PROBLEM 1: Repeat the lines of the records, starting with the line containing "You are a GUI" and going on through the end of the records.

EXCERPT TO READ:
Black Coal, Thin Ice


Bai ri yan huo
Diao Yinan - 2014
Well Go USA Entertainment Region 1 DVD

With a bad cold, trying to watch Black Coal, Thin Ice on the big screen at the Udine Far East Film Festival was less than ideal. While the momentum of the win at Berlin in January of last year has dissipated, the film can now be more widely seen with the home video version.

Diao's film has been described as film noir. As overused as that genre appellation may be, it is fitting here, with it's drunken ex-cop doggedly trying to solve a case, five years after a botched arrest, and his pursuit of the woman who is the possible link to several murders. The story takes place first in 1999, and primarily in 2004, in an unnamed city in northern China. Most of the action takes place during winter nights, where people meet in cheap restaurants, low rent dance halls, or little movie theaters on dark streets. As others have pointed out, the milieu here is not to different from that of the novels by James Cain's with their working class settings.

Wu Zhizhen may not be the most obvious femme fatale. Gwei Lun-mei is neither as exotic nor as glamorous as seen in several of her roles for Tsui Hark. Diao departs from convention as Wu is fairly ordinary in appearance. Lana Turner bared her midriff, while Barbara Stanwyck showed off her anklet. Gwei remains fully dressed, more so, in exterior scenes with a scarf around her face. For most of the film, Wu reveals little of herself, exposing only the smallest of parts that she chooses to be seen.

What is visible are the results of grisly murders, body parts that appear in the coal processed at different plants. Zhang, the cop on the case in 1999, now a security guard, has a chance meeting with his former partner, and discovers similar murders taking place five years later. He knows Wu is connected to the murders but he doesn't know how. As in classic noir, the two briefly become lovers, though everyone - the audience as well as the characters - knows nothing good will come of their liaison.

The Chinese title translates as "Daylight Fireworks", which becomes more significant as a clue later in the story. Diao has explained this original title as expressing the need for catharsis. Diao has also gone on record as having seen The Maltese Falcon, The Third Man and Touch of Evil while preparing his screenplay, an eight year effort. Unmentioned by Diao, but of possible influence would be two later films influenced by film noir, Band of Outsiders and Pulp Fiction. Zhang makes a return visit to the dance studio from an earlier scene. Given the chance to be appreciated, Liao Fan's wild, solo dance to contemporary Chinese pop music is as memorable as Anna Karina doing the Madison, or Travolta and Thurman twisting to Chuck Berry.

A block of data
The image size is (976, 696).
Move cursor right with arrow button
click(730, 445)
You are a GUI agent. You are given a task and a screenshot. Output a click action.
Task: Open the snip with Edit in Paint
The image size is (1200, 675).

PROBLEM 2: According to the film review, what does the film's Chinese title translate as?

RESULT 1:
You are a GUI agent. You are given a task and a screenshot. Output a click action.
Task: Open the snip with Edit in Paint
The image size is (1200, 675).

RESULT 2: "Daylight Fireworks"